Why Is Assumption of the Risk Harder for the Insurance Company Than Ordinary Blame?

Because the defense usually needs a knowing choice, not just careless conduct. That is the weakness in many assumption-of-risk arguments.

An insurer may say: “You should have known.” But assumption of the risk is stronger when the evidence supports: “You did know.” That difference matters. A person can be careless without knowingly accepting a specific danger. A person can misjudge a condition without consenting to injury. A person can enter a risky setting without accepting every possible negligent act that follows.

That is why the precise risk matters. The broader and vaguer the defense becomes, the more it may start to look like ordinary blame rather than true assumption of the risk.

What Should You Watch For If the Insurer Raises This Defense?

Watch for the insurer trying to convert your participation in an activity into consent to every injury that occurred. That is usually the pressure point.

Insurance companies may take a real fact and stretch it too far. You played the game, so you accepted unsafe field conditions. You went to the party, so you accepted the assault. You got into the car, so you accepted every negligent driving decision. You walked across the property, so you accepted every hidden defect. You signed a waiver, so you accepted every careless act.

Each of those arguments needs to be broken down.
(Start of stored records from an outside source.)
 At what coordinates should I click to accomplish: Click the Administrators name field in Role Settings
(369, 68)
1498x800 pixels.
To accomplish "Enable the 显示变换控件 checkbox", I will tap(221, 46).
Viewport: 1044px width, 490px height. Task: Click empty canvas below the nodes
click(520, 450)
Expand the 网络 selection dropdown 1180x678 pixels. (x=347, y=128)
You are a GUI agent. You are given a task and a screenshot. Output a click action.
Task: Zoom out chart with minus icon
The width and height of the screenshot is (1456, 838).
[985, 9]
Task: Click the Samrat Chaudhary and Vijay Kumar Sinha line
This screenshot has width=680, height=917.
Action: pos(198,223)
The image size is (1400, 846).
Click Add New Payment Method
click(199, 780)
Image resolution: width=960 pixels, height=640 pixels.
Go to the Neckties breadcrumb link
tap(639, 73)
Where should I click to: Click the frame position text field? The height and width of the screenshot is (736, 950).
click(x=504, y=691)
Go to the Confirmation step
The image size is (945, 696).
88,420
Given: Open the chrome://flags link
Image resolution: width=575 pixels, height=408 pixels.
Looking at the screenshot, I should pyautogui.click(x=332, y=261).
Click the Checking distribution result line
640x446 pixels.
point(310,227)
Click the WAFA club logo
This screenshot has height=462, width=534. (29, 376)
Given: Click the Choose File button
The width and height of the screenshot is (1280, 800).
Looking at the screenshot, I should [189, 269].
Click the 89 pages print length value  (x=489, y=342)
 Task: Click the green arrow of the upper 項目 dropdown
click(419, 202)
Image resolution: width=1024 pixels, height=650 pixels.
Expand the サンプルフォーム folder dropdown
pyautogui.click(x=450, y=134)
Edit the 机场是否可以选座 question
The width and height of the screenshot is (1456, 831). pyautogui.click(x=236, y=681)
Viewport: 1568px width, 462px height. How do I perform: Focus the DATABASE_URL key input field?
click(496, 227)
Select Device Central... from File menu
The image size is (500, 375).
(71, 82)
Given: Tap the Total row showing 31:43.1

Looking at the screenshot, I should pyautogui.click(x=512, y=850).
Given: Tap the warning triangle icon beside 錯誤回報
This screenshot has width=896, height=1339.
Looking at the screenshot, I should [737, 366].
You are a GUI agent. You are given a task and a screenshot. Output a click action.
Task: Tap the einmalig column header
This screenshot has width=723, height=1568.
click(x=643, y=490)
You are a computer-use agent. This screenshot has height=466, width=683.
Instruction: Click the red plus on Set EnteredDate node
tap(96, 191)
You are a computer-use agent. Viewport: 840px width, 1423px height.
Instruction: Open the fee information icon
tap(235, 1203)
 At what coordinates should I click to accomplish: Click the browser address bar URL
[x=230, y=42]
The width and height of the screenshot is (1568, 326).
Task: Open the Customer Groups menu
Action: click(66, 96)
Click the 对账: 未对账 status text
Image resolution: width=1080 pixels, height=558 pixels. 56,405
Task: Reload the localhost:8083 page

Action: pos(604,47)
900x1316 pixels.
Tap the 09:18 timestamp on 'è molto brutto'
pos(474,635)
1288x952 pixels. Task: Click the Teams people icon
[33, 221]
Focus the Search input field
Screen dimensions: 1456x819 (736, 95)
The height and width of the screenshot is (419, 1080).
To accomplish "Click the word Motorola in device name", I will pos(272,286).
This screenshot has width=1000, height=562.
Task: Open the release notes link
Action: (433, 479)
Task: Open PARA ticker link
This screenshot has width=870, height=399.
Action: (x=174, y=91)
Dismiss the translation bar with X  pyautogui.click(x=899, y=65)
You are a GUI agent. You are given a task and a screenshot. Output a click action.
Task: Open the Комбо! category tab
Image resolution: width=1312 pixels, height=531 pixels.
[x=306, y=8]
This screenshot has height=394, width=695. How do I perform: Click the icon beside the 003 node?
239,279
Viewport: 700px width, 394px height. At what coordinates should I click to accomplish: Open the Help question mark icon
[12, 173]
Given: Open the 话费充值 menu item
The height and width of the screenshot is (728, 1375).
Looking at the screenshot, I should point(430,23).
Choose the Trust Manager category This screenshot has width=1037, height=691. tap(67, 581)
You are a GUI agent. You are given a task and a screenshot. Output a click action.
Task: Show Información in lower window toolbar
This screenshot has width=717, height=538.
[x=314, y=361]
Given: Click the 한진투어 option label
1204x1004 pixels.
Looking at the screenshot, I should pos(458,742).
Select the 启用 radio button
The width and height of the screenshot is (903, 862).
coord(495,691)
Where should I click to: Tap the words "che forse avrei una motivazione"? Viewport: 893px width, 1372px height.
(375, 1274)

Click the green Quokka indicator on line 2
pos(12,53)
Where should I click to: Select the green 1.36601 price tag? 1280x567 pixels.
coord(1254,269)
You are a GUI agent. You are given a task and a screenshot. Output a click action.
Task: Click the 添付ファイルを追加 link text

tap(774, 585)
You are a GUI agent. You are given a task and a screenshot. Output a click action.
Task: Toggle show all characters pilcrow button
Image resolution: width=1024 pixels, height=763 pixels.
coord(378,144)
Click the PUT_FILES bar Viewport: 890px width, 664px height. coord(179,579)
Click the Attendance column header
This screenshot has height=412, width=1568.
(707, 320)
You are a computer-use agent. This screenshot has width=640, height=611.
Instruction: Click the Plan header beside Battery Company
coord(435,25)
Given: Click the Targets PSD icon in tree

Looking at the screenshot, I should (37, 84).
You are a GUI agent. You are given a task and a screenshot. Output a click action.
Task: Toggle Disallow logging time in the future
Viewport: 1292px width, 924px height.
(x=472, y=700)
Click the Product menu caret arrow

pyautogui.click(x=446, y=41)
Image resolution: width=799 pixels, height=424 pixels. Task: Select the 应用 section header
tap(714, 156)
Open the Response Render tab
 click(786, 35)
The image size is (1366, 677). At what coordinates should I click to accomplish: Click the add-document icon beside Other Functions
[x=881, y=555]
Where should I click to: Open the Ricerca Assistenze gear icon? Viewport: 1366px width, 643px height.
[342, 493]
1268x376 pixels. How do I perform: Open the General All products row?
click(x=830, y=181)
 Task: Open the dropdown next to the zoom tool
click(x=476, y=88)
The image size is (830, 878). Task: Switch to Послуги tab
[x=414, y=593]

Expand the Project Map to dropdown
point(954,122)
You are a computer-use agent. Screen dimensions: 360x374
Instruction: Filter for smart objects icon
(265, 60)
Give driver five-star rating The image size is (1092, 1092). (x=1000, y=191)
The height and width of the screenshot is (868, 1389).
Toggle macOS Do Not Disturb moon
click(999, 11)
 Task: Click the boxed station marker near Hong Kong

What was the exact danger? Was it known? Was it understood? Was the choice voluntary? Did the injury come from that risk or from something different?

When Should Someone Talk to a Lawyer About Assumption of the Risk?

If an insurer says you knew the danger, chose the danger, or accepted the risk, the claim needs a careful review before that framing becomes the accepted story. This defense can move quickly from adjuster rhetoric to litigation leverage.

Assumption of the risk is not just a legal doctrine. It is a narrative device. The insurance company wants the story to sound simple: you knew, you chose, you lose. A serious injury claim may turn on whether that story is accurate, incomplete, exaggerated, or flatly wrong.

Assumption of the risk often appears beside other insurance defense arguments. These related pages explain how Maryland insurers and defense lawyers may attack liability, case value, and recovery.

Baltimore Personal Injury Lawyer Tip

When an insurance company says you “assumed the risk,” listen for the missing word: specific.

The defense is usually stronger when the injured person knowingly accepted the exact danger that caused the injury. It is weaker when the insurer is just saying, after the fact, that the whole situation was generally risky. That distinction can matter.